7 Health Changes You Should Make In Your 50s And Beyond

Health | Did You Know

7 Health Changes You Should Make In Your 50s And Beyond


Getting older is a lot of things, including both exciting and scary.

Most people don't think of "fun" when they're blowing out more than 50 candles on a birthday cake.

But there's no reason getting old has to be a pain in the butt (or the back, neck, knees, etc.).

If you make a few changes, it's easy to age gracefully and stay fit after you retire.

And isn't that what we all want?

1. Take more naps


How much sleep do you really need? Probably more than you're getting.

To begin with, adults actually need more than eight hours of sleep, despite what you've been told. Sleep experts say to aim for nine hours in bed every night.

And when you don't get your 40 winks each night, it starts to take a toll on your body.

Your blood pressure, blood sugar, and cholesterol levels all spike when you're sleep deprived.

Plus, sleep removes stress hormones that damage our brain, protecting us from Alzheimer's and dementia.

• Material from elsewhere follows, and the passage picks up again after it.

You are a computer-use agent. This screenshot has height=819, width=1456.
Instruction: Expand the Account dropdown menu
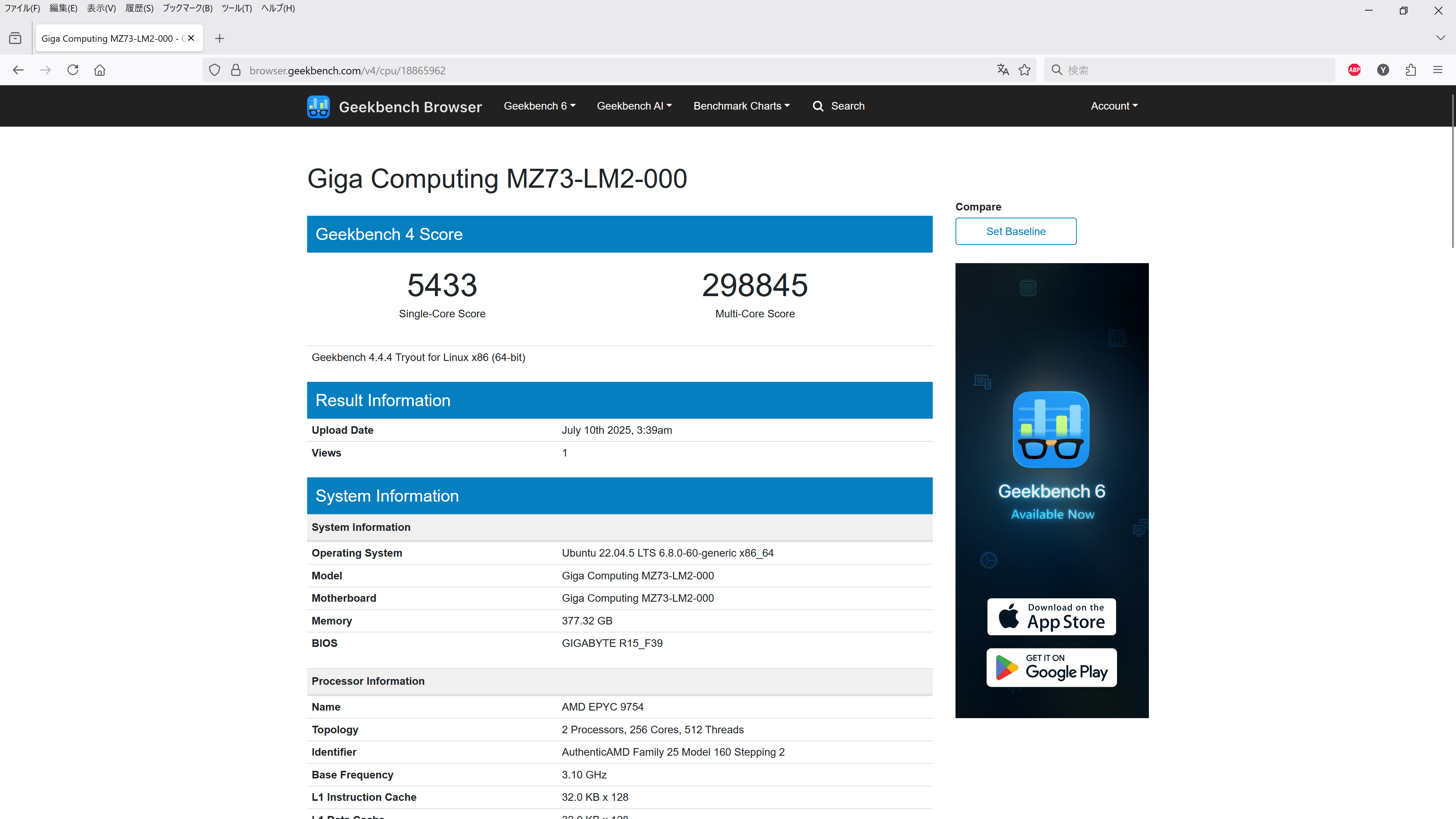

If you need one more excuse to tuck yourself in early, hormonal imblances caused by losing sleep can also make you gain weight.

2. Train your brain


Everyone wants to avoid developing dementia or Alzheimer's disease as they get older.

But even doctors are still unsure exactly what causes these conditions.

The one thing they can say for sure is that regular exercise, low blood pressure, and brain training seem to ward off memory loss.

While most people think of crossword puzzles and Sudoku, training your brain can actually be fun.

Learning to play a musical instrument, studying a second language, and even drinking wine can strengthen your memory.

Invest time in a mentally challenging hobby to protect your brain.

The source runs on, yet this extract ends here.